In the medium and long term, the epidemic may produce 南宁桑拿 some more far-reaching enlightenment on a large scale. First, awareness of health will be improved from top to bottom. Second, the lifestyle and social system brought about by epidemic prevention and control.The re-understanding of China’s economy will also become the epitome of China’s economic transformation.

Overall, no matter when the epidemic is over, no matter when policy breakouts occur, industry trends in the fields of hard technology, new energy and new consumption will continue.
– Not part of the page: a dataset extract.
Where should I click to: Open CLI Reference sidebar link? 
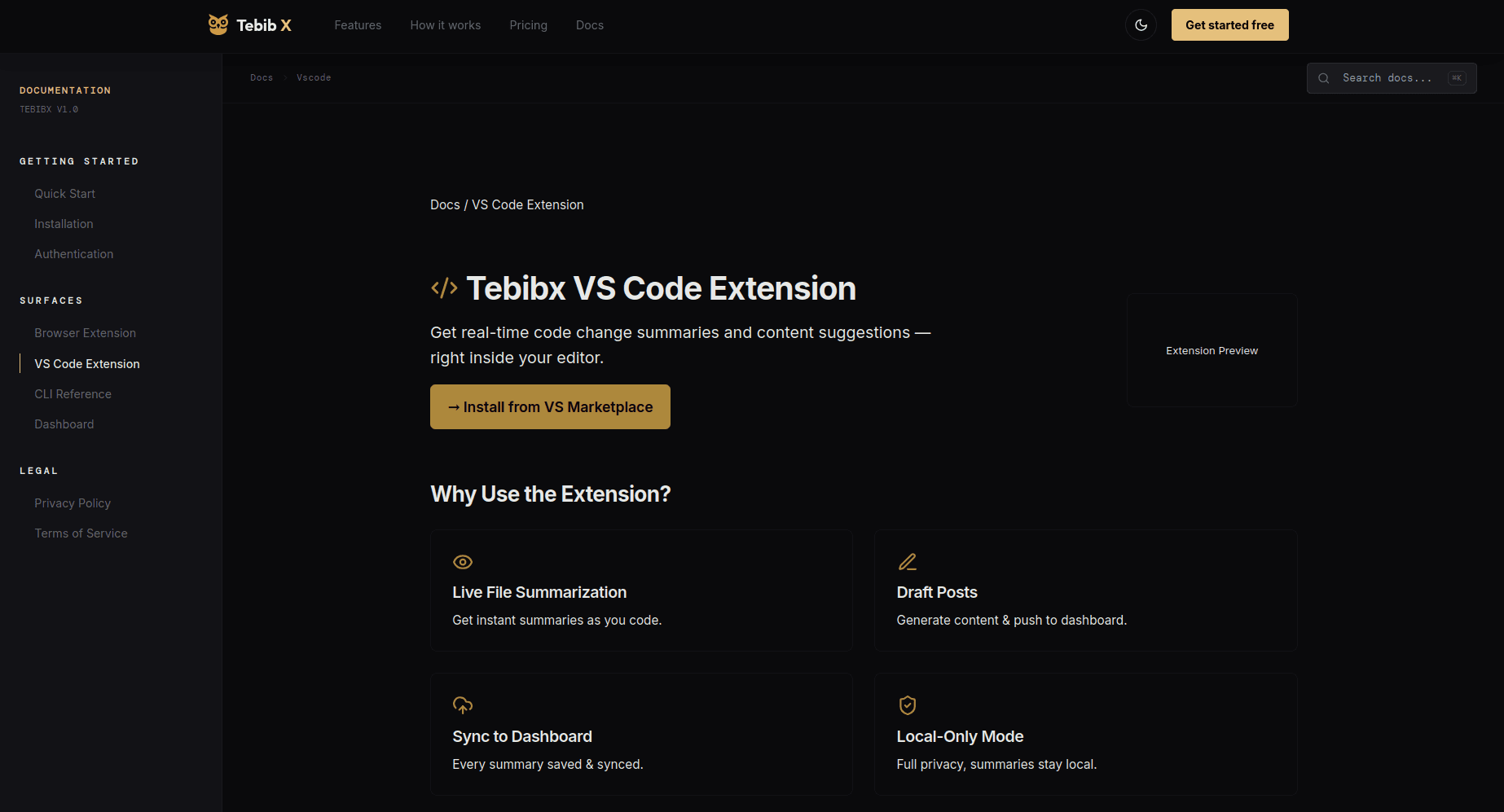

We maintain our judgment that the A-share market ‘s industry-driven strength is stronger than the macro-driven nature in 2020., It is recommended to actively grasp the buying opportunities brought by short-term adjustments.

  February Gold Shares Portfolio: From top to bottom, combined with our monthly portfolio of various industries,上海夜网论坛 the February 2019 recommendations of Zhongtai Securities’ gold shares are as follows: Wanfu Bio, China Merchants Bank, Vanke A, Shandong Gold, Jebsen Stock, Jiuyuan Yinhai, Tenglong, Liande Equipment, AVIC, GEM 50ETF.

  Risk reminder: monthly research opinions and key recommendation targets are based on the judgment of the fundamentals and profitability of each industry group in the next month. The final recommendation of each industry has its economic and policy formulation. There may be economic and policy expectations that are absolutely absolute.Case.